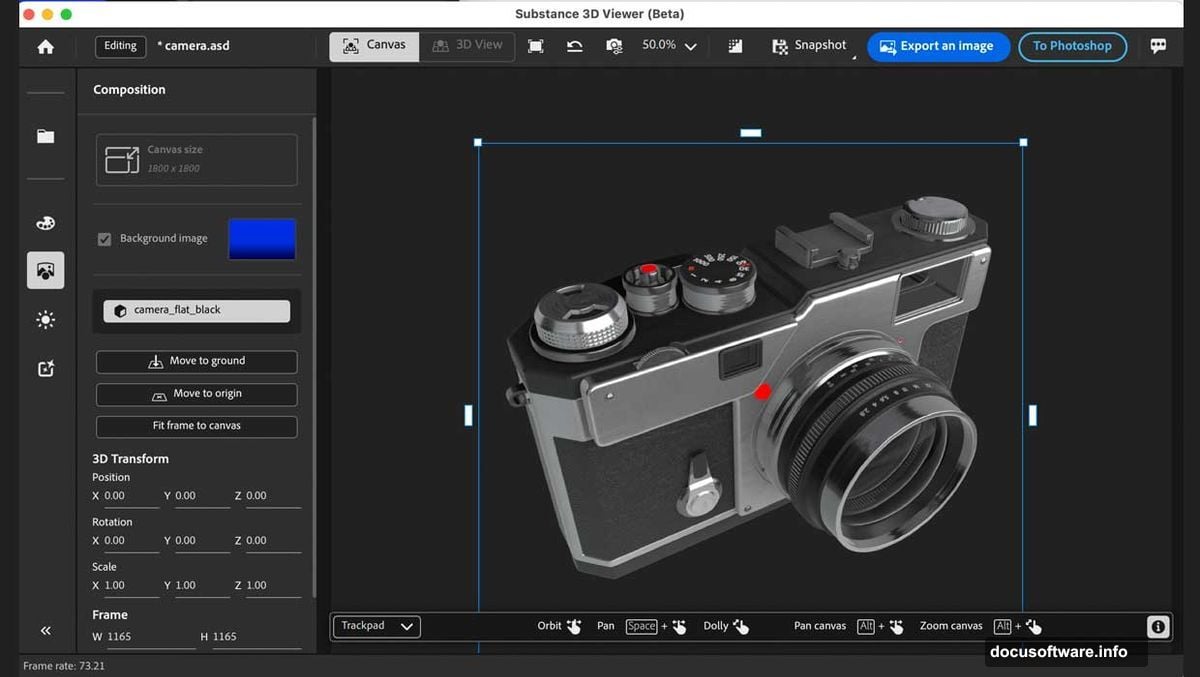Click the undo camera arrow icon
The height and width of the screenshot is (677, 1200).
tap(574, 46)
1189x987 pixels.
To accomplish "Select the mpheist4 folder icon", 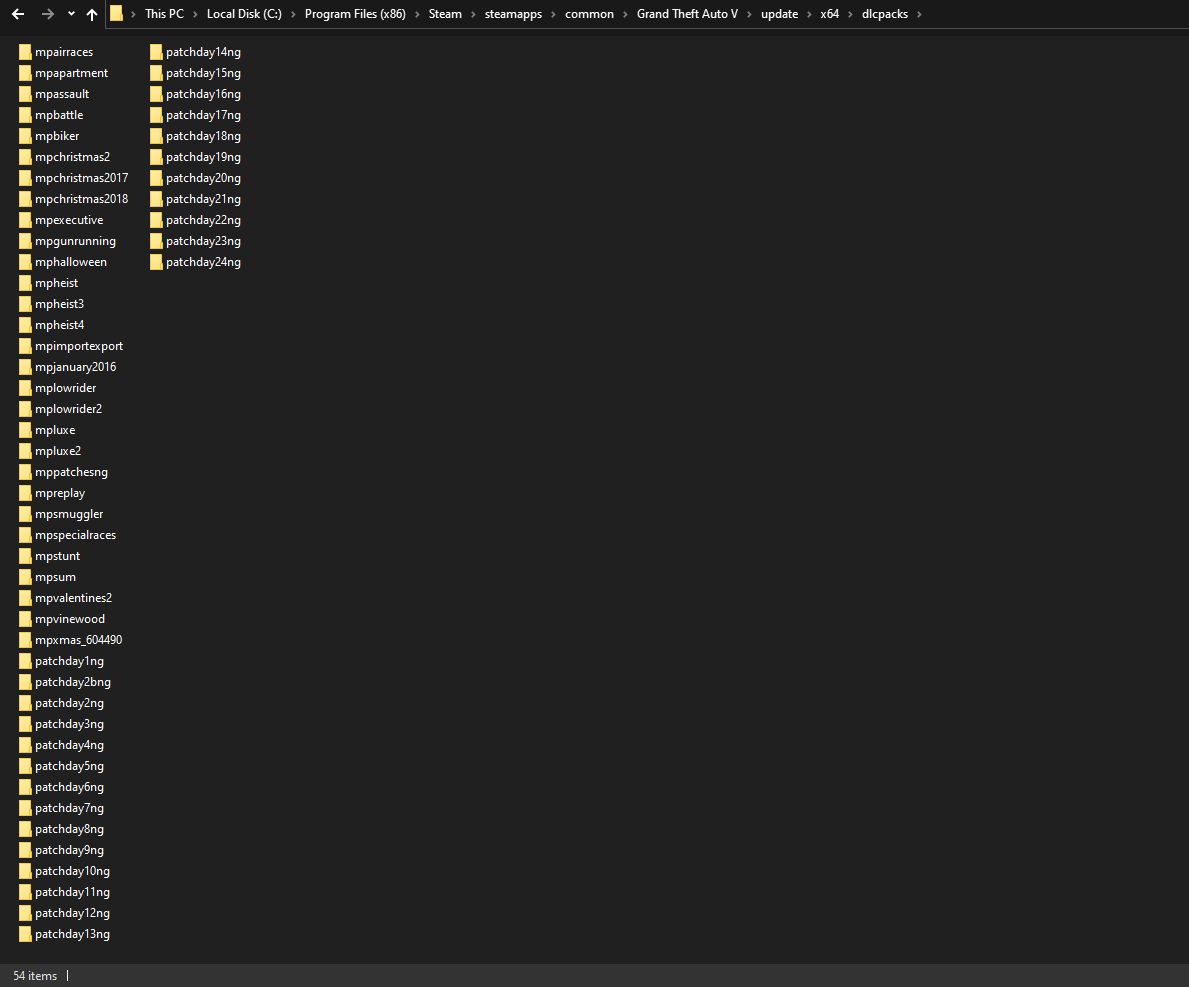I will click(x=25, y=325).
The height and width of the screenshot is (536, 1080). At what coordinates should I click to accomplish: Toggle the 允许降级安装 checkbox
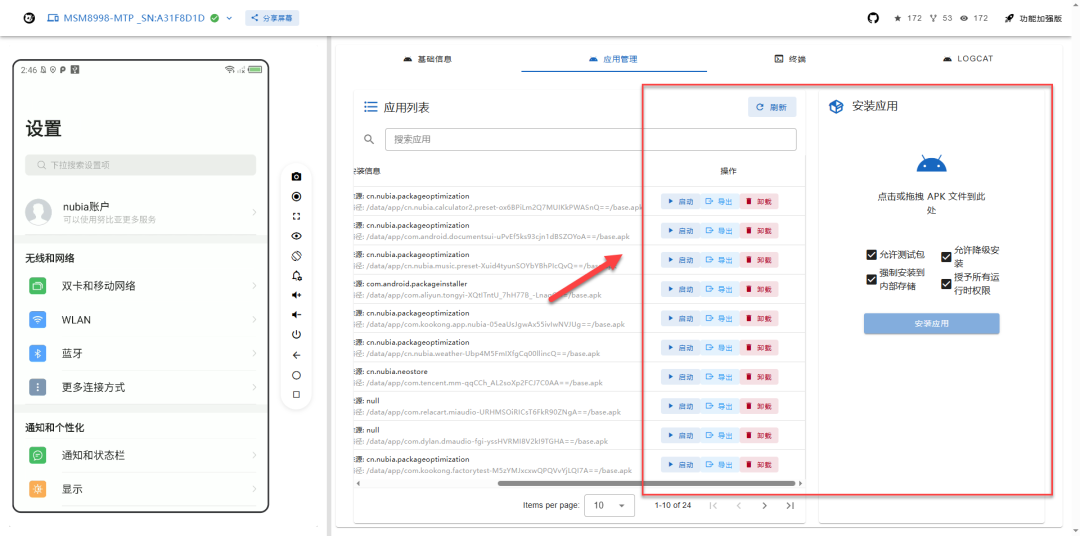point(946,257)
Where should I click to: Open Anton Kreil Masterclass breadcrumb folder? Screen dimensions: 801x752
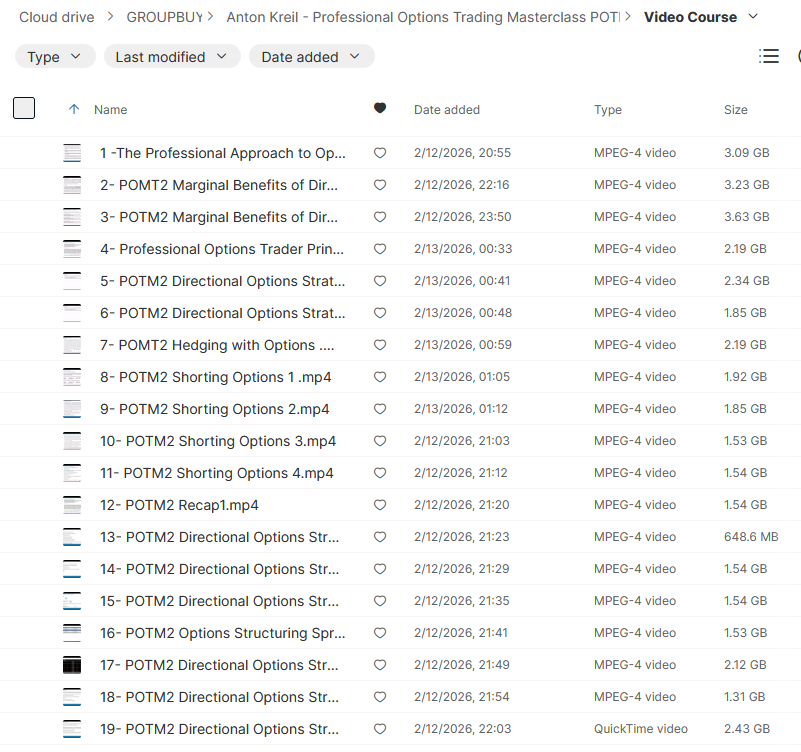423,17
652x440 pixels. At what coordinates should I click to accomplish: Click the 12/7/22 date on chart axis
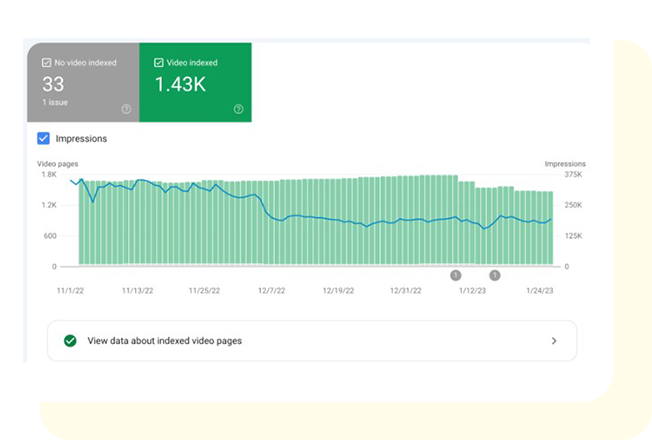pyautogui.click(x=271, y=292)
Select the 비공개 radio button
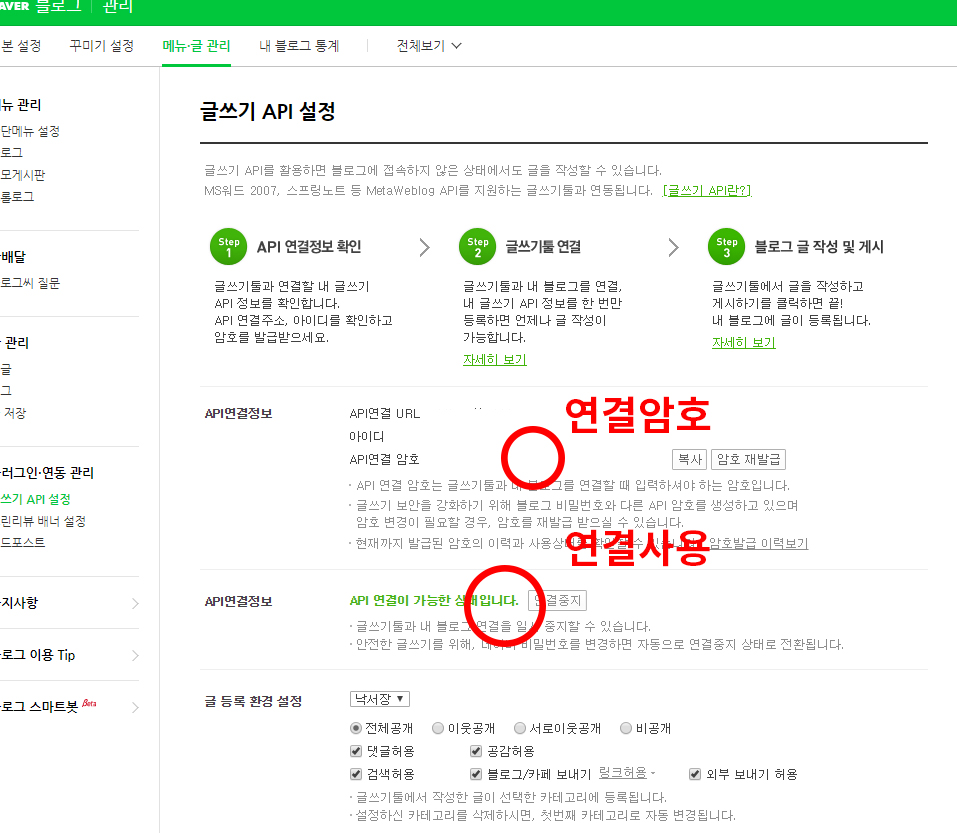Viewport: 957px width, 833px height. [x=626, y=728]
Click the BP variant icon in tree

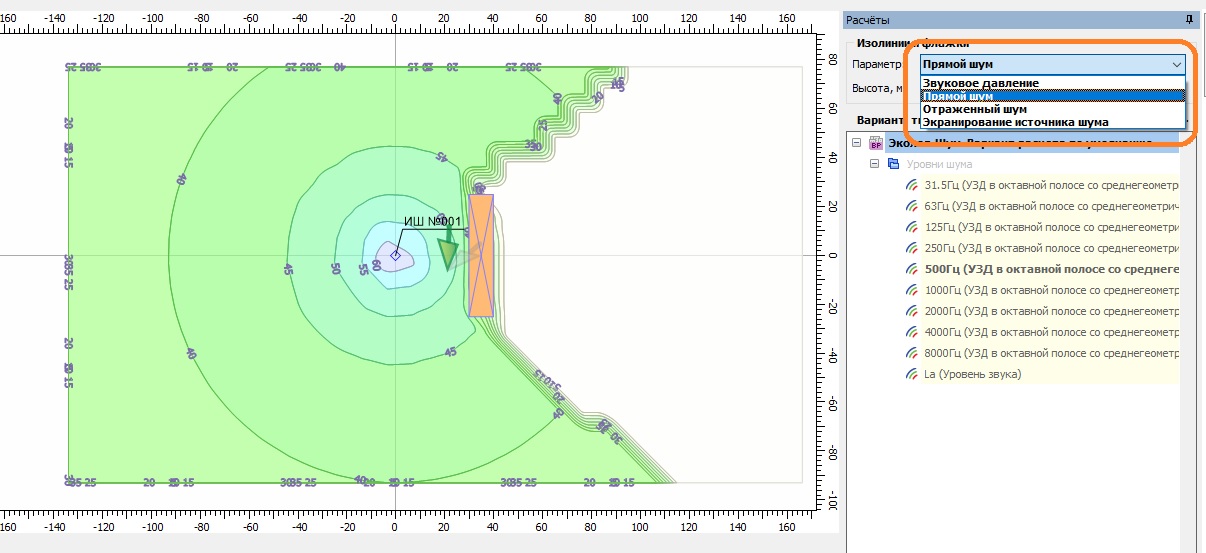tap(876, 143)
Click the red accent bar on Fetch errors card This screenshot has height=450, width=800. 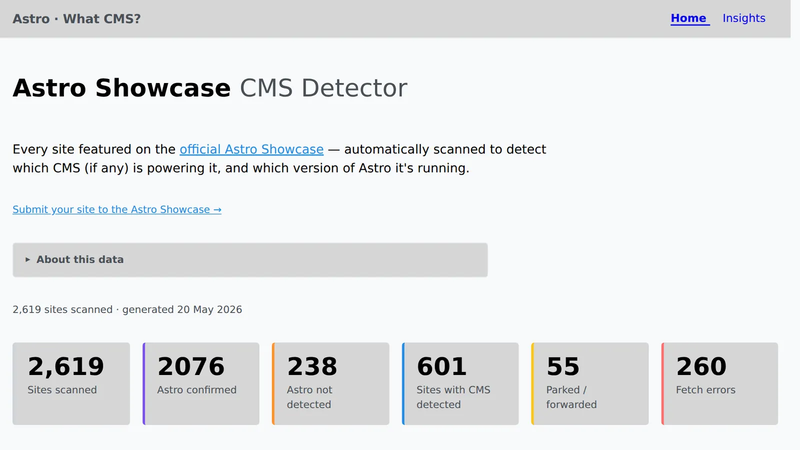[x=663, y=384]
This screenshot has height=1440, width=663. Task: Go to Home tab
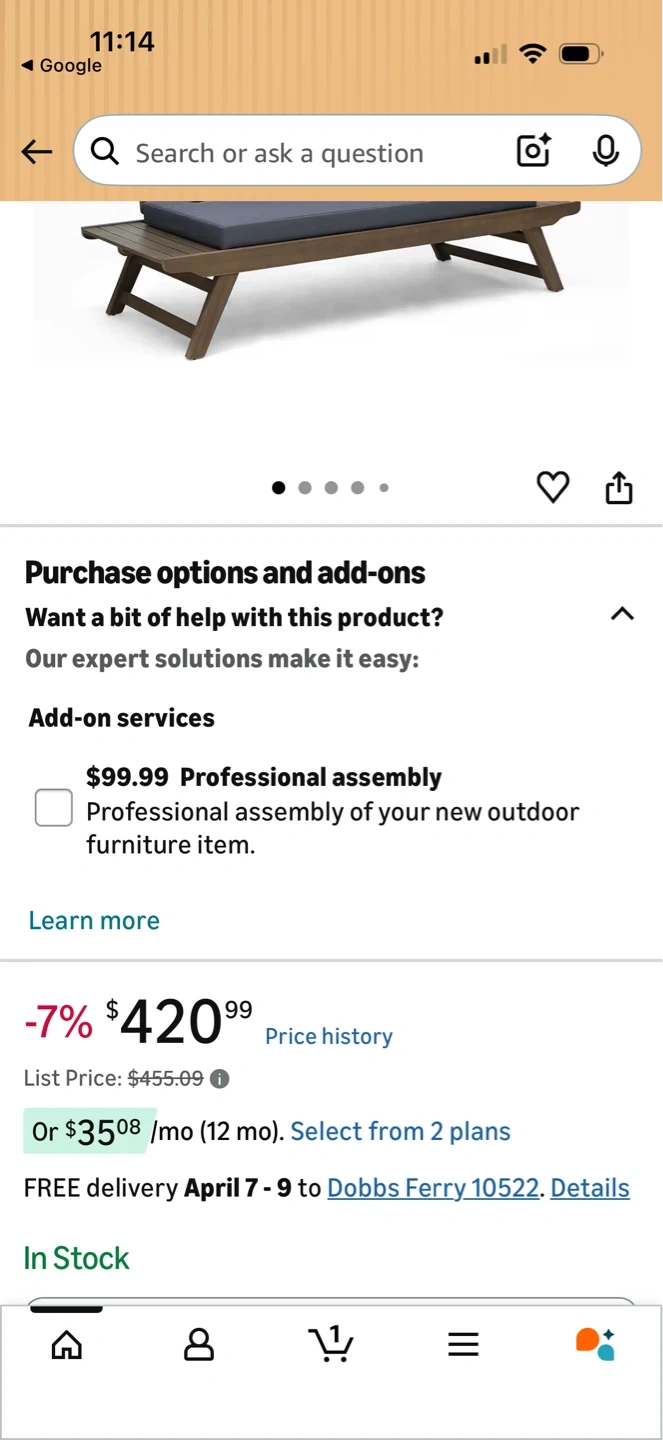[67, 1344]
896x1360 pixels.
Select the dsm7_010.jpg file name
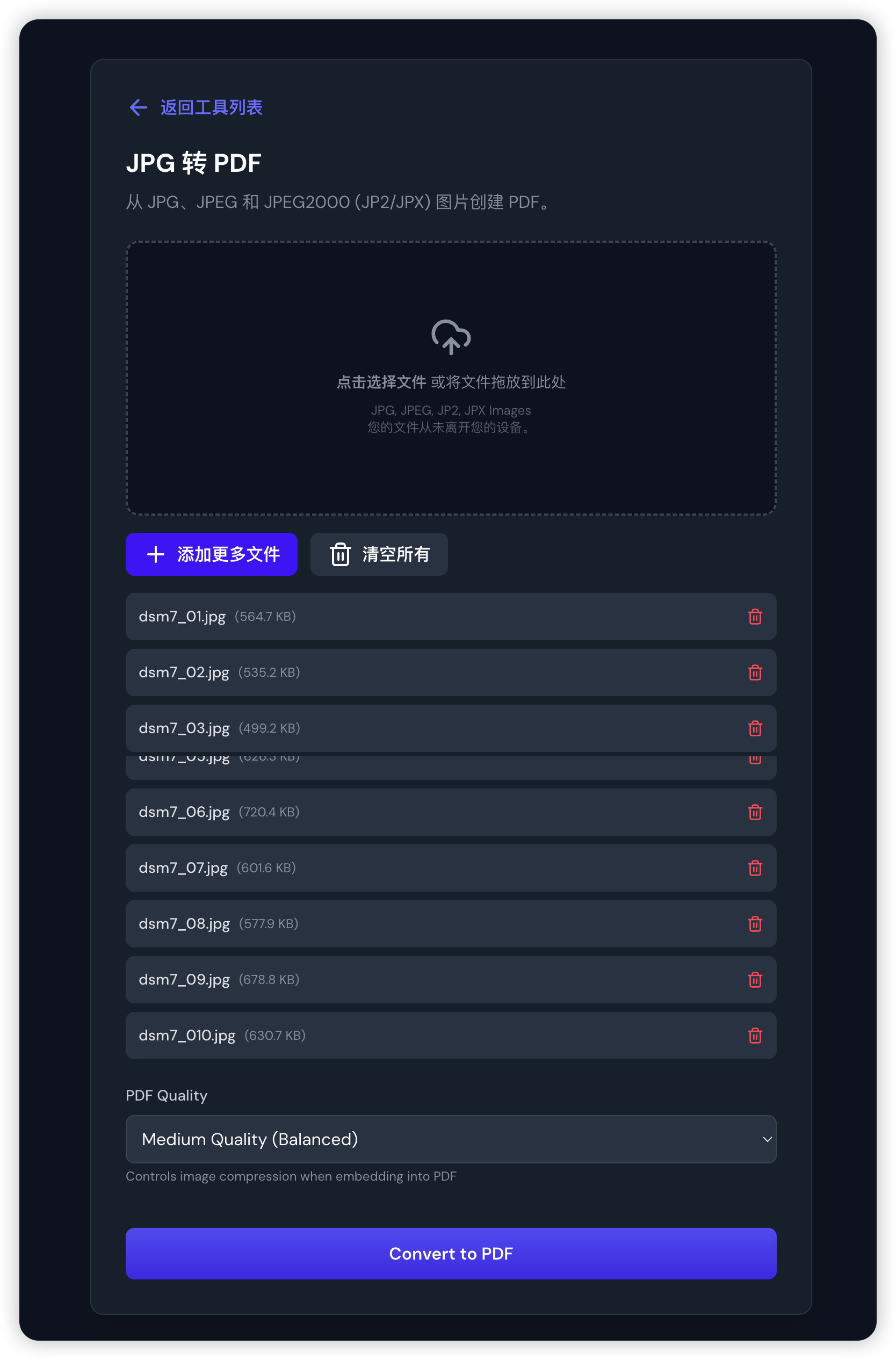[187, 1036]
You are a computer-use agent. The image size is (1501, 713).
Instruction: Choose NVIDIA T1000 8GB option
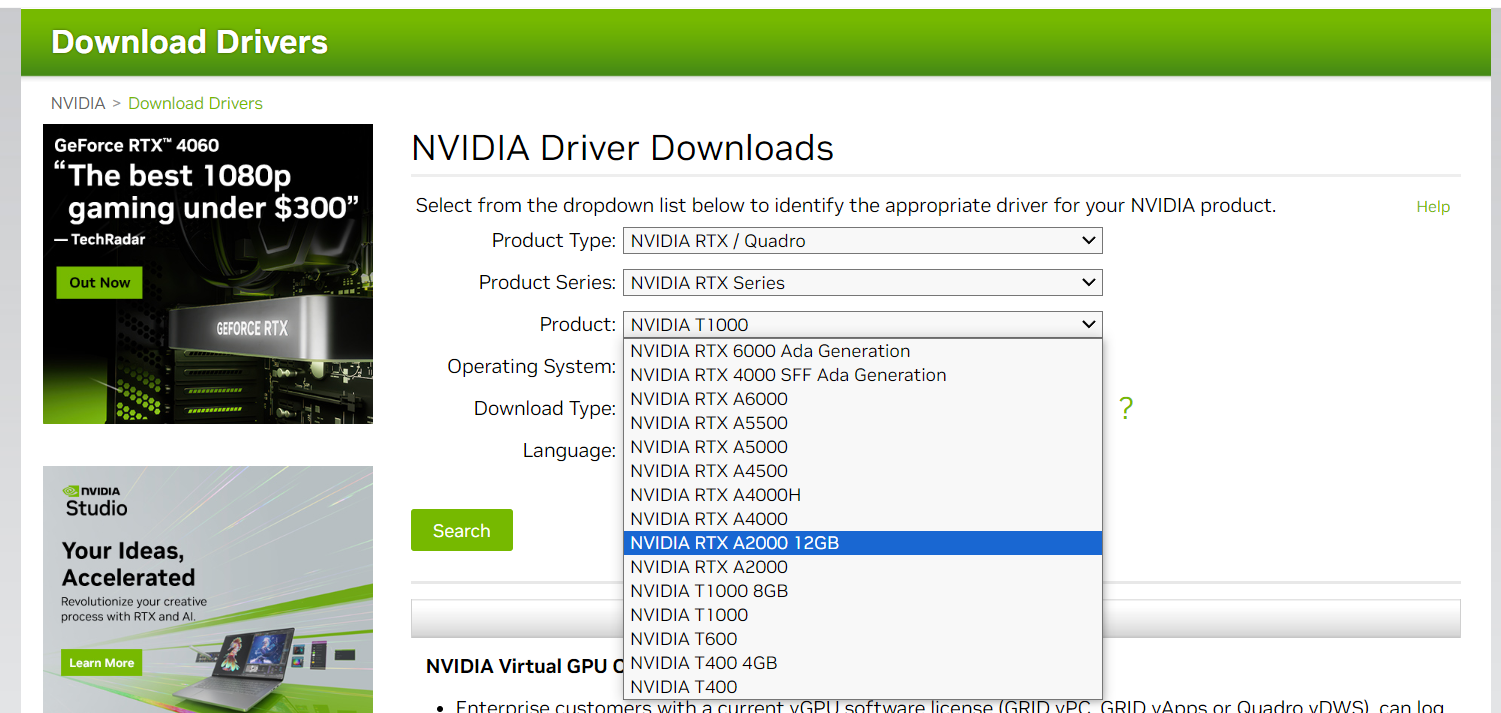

------

Problem to work on. Put the records starting at the line that contains "Where should I" and ending at the line that contains "Viewport: 957px width, 833px" into a Markdown table with the columns Row and Line, numbering each line and skipping blank ones. Leave out the pictures.

Worked solution.
| Row | Line |
|---|---|
| 1 | Where should I click to: Open Anton Kreil Masterclass breadcrumb folder? Screen dimensions: 801x752 |
| 2 | 423,17 |
| 3 | 652x440 pixels. At what coordinates should I click to accomplish: Click the 12/7/22 date on chart axis |
| 4 | pyautogui.click(x=271, y=292) |
| 5 | Select the 비공개 radio button |
| 6 | Viewport: 957px width, 833px height. [x=626, y=728] |